Primarie Pd. In Sardegna vince il centralismo
1 Maggio 2017Massimo Dadea
Una delle caratteristiche del sistema politico sardo è l’immobilismo. Le primarie per l’elezione del segretario regionale del PD sono un’ulteriore testimonianza dell’incapacità della politica, delle istituzioni, dei partiti, a rinnovarsi. Della scarsa attitudine a selezionare e a promuovere nuovi leader, nuovi gruppi dirigenti. Una “coazione a ripetere” che ripropone, comportamenti, modalità, già visti nel passato più o meno recente. Sempre le stesse facce, desolanti nella loro preoccupante fissità: gli stessi gruppi di potere che da decenni tirano le fila della politica sarda. Due candidati, fieramente contrapposti, che nazionalmente fanno riferimento, casualmente, alla stesso leader: Matteo Renzi.
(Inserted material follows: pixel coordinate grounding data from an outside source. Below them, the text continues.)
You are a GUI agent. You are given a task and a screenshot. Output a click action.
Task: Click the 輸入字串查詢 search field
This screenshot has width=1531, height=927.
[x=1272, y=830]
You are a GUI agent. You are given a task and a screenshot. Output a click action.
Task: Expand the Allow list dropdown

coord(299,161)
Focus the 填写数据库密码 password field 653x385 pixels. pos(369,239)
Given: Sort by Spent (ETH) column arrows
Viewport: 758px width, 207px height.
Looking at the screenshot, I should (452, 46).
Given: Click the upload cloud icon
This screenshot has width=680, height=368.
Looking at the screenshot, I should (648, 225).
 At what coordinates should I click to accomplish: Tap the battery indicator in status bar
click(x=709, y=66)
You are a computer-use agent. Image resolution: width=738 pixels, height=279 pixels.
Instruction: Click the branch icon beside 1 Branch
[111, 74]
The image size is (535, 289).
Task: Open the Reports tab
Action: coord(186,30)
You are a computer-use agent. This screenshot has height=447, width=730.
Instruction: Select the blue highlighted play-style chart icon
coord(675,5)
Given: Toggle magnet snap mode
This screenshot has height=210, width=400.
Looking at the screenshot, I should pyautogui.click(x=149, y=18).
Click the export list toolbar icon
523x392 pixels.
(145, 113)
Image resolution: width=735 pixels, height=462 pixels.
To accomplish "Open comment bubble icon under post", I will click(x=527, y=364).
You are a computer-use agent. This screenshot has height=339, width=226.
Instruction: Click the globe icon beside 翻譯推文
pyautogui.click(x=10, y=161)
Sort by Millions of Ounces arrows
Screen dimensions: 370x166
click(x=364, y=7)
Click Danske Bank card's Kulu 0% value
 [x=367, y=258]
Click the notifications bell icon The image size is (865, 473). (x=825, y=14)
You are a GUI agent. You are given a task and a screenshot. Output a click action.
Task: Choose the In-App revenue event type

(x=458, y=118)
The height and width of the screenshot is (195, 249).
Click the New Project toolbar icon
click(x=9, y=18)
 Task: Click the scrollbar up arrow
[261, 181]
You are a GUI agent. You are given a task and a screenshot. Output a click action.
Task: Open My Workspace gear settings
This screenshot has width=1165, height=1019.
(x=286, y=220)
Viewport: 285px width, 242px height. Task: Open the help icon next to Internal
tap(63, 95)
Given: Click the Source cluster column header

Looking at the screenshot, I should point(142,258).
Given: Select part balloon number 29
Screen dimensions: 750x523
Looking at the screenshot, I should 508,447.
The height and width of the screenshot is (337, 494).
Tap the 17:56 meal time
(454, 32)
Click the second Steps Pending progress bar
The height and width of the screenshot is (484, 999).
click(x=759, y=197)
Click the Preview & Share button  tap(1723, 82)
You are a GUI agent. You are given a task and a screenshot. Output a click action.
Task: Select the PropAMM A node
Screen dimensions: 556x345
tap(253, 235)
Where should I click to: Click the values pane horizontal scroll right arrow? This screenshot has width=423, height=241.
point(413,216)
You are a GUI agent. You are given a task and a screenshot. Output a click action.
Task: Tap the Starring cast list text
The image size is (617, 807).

Due persone che hanno accettato di prestare le loro facce presentabili alle due correnti che si contendono, da anni, la gestione del partito. Un deputato e un senatore espressioni di un sistema che, in Sardegna, da anni occupa tutti i gangli della vita politica, istituzionale ed economica. Le elezioni primarie si sono rivelate una mera conta, utile per stabilire le gerarchie all’interno del partito. I problemi dell’isola – dalla drammatica mancanza di lavoro, allo spopolamento della “Sardegna di dentro”, ai temi dell’ambiente e del paesaggio, dell’energia e dei trasporti, dell’ormai logoro rapporto tra Stato e Regione, del nuovo assetto organizzativo della sanità, al nuovo “sgoverno” del territorio – sono rimasti, sfocati, sullo sfondo. In buona sostanza si sono affrontati gli stessi protagonisti che, il 14 ottobre 2007, si contesero la prima segreteria regionale dell’appena nato PD.
Renato Soru, allora Presidente della Regione, venne sconfitto da un grumo di interessi e di privilegi che erano stati messi in pericolo dal processo di cambiamento avviato dal governo regionale di sinistra. Renato Soru, la sua giunta, erano considerati un pericolo e dovevano essere spazzati via, anche a costo di riconsegnare la Regione alla destra, a costo di compromettere la nascita del PD. La sfida era tra chi voleva perpetuare nel PD i vecchi partiti e le vecchie correnti e chi voleva coglierne la nascita per rinnovare la politica, costruire un partito nuovo, selezionare un nuovo gruppo dirigente. La sfida, ieri come oggi, era tra il vecchio e il nuovo della politica. Niente è cambiato da allora, tutto appare cristallizzato intorno a quegli stessi personaggi.
Soru, nel frattempo, ha perso quella febbrile volontà di cambiamento che lo aveva caratterizzato, ha smesso di graffiare, i suoi aculei si sono spuntati. Cabras è rimasto uguale a se stesso. Appollaiato sullo scranno della sua Fondazione continua a condizionare – grazie alla discreta quantità di risorse pubbliche di cui può disporre – non solo la vita interna del suo partito, ma la politica, la cultura, l’economia, gli affari. Distribuisce con filantropica generosità posti di sottogoverno ai suoi fedelissimi, spaziando dalla Sardaleasing all’Autorità portuale, senza trascurare di tessere la tela del ragno che dovrà portare al nuovo Presidente della Regione.
Il PD sardo appare irrimediabilmente marchiato da quel peccato originale che si porta appresso dalla sua nascita e che gli impedisce di diventare un moderno partito riformista della sinistra. La Sardegna ha necessità di uno scossone, forte, violento. C’è bisogno di aria fresca, pura, limpida, che spazzi via quell’aria mefitica che appesta la vita politica sarda. C’è bisogno di rinnovare, cambiare, di fare pulizia. Tutto questo non possono farlo i vecchi partiti, i vecchi gruppi dirigenti sclerotizzati, le vecchie ed inadeguate istituzioni autonomistiche.